We can split the code of a single process into multiple parts that can run independently by using Threads. Let’s see how threads solve the problems mentioned above.

Waiting for IO

Suppose there’s a text editor and we have written a 100 page movie script but we have not formatted it yet. If we save the text then considering it a 100 MB file, we have to wait for a very long time so that the text can be flushed to the disk. This is because if the CPU op takes 1 unit of time then the disk op takes 15,000,000 to 45,000,000 units.

Now if we use threads to code the text editor, then we can pass on the operation of save, which will flush the text to disk to a separate thread. This separate thread will save the file to hard disk while we can continue on formatting the text and can again call the save operation.

Poor User Experience

When we are not using threads, we have to wait and waiting is something we do not want. Using threads help enhancing the user experience by making things feel faster and smooth.

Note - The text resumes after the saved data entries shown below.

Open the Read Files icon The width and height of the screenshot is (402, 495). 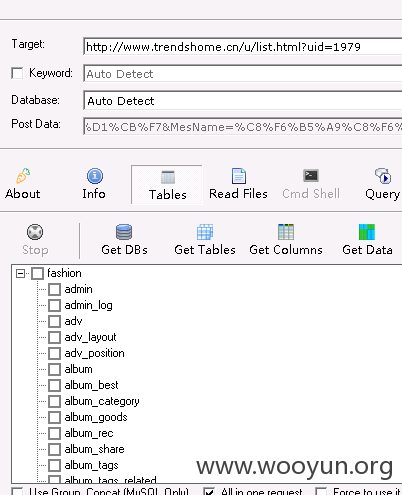(239, 176)
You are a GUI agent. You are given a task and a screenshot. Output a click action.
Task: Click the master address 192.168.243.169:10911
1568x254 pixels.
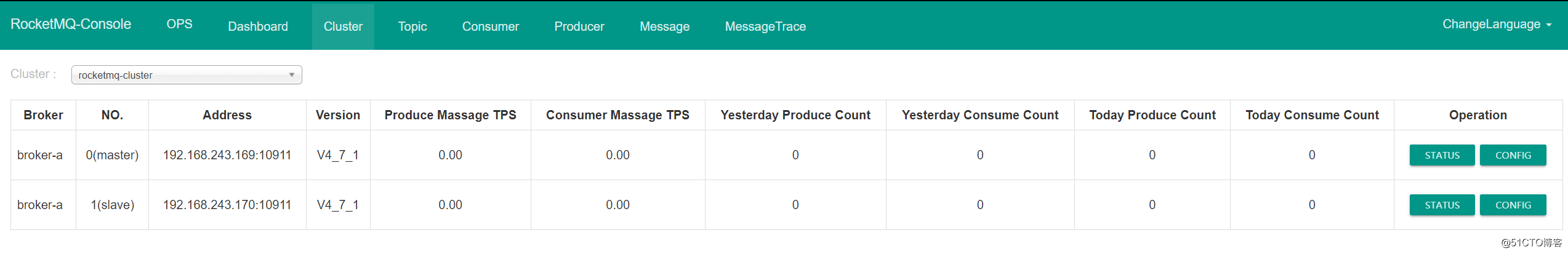click(x=227, y=155)
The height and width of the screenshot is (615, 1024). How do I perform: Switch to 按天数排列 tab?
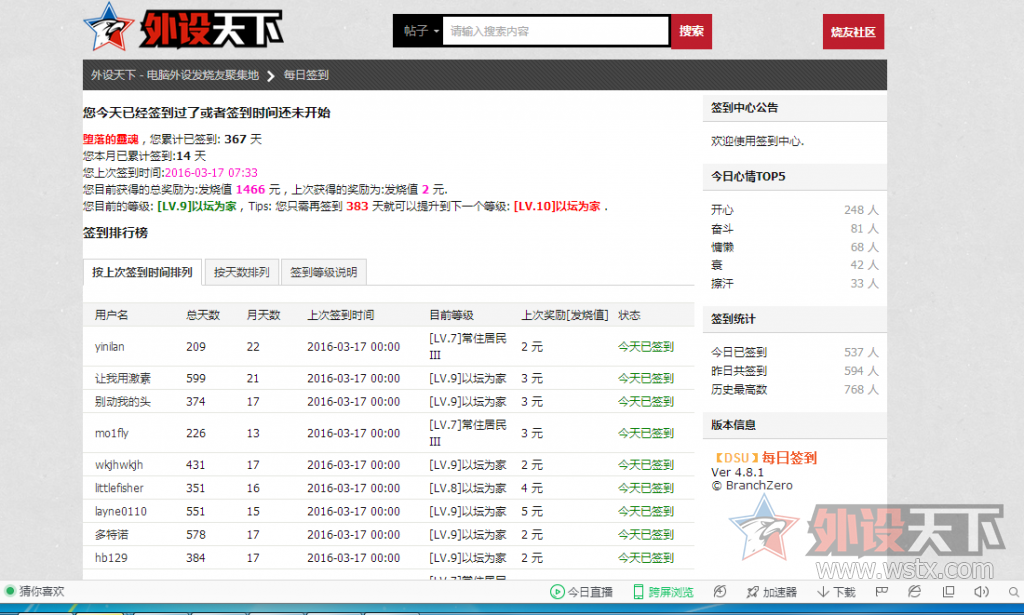[x=241, y=272]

Multi-Threaded Programming

Let’ see how we can use threads to write code. The traditional way of writing multi-threaded applications is to use the Posix Threads but we can use the C++ threads which are now available out of the box with C++ 11. Comparatively making and using threads related programs are cake walk (caution: only if you are confident of the concepts and implications of a complex multi-threaded program).

Creating Threads

We can use the thread library to create and use threads in C++ 11. Let’s create the simplest thread example.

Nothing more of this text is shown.